The Occupation forces
are with it, Nippon-America Air Transport comes to nothing, Baron Kimura and
his trio of war criminals flown out of Seoul are all taken care of.
And this time
there is the idea of reconciliation.
Chain Lightning
On the theory
that there are two ways to do anything, and the hard way is preferable.
Which is the
exact opposite of Halliwell’s “absolutely routine romance and
heroics.”
B-17s over
Germany, the new jet over the North Pole.
Storm Warning
Heisler’s magnetic powers of dramaturgy are the continually
vivifying source of this operatic sustained tour de force on a woman
(Ginger Rogers) who gets off the bus in Rock Point and walks right into a Klan killing, they’ve rolled up the sidewalks for the
occasion.
Her sister (Doris
Day) is married to one of them (Steve Cochran).

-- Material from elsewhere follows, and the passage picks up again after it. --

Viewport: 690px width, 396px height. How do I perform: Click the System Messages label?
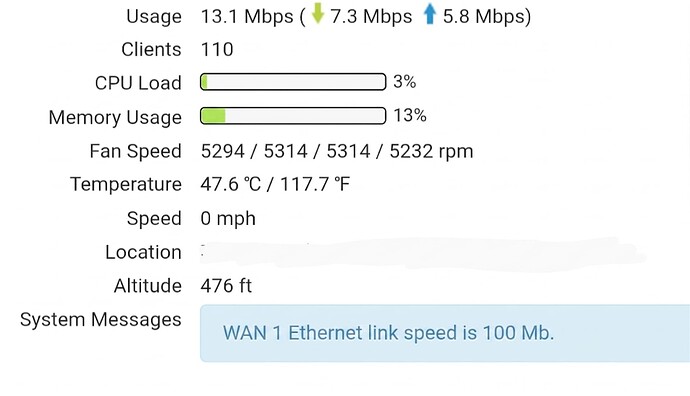point(101,320)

The victim is a writer out to
expose the fraudulent cowardly organization as a moneygrubbers’ scheme,
he’s picked up for drunk driving and then dragged out of his cell and
shot.
Ronald Reagan is
the county prosecutor with a conspiracy of silence as big as any small town.
Hugh Sanders is the grand conspirator.
The Star
At the end of her
tether, the artist in Hollywood.
It was Russell
Rouse who fully documented such a case in The Oscar, and no critic would
brook the idea, whereas Heisler found a sympathetic audience of a kind in
Bosley Crowther, such a has-been this movie star, sad, very sad (Variety
thought it was all about Bette, her acting saved the film, etc.).
A producer says
those fatal words, “it won’t make a dime, but it’s a
beautiful picture.” The star can’t even
get a part in it, still she knows a thing or two, like
Margo Channing and Mrs. Skeffington.
Beachhead
Bougainville,
Marine diversionary attacks, confirmation of a naval minefield.
Memory is turned
to account after the very bitter lessons of Guadalcanal, between Enright’s
Gung Ho! and Huston’s Heaven Knows, Mr. Allison (with Farrow’s
Wake Island at the start of the
series).
H.H.T. (New York Times) thought Hawaii had the
best of it. “Jungle thriller,” says Halliwell’s Film Guide, “not too badly done.”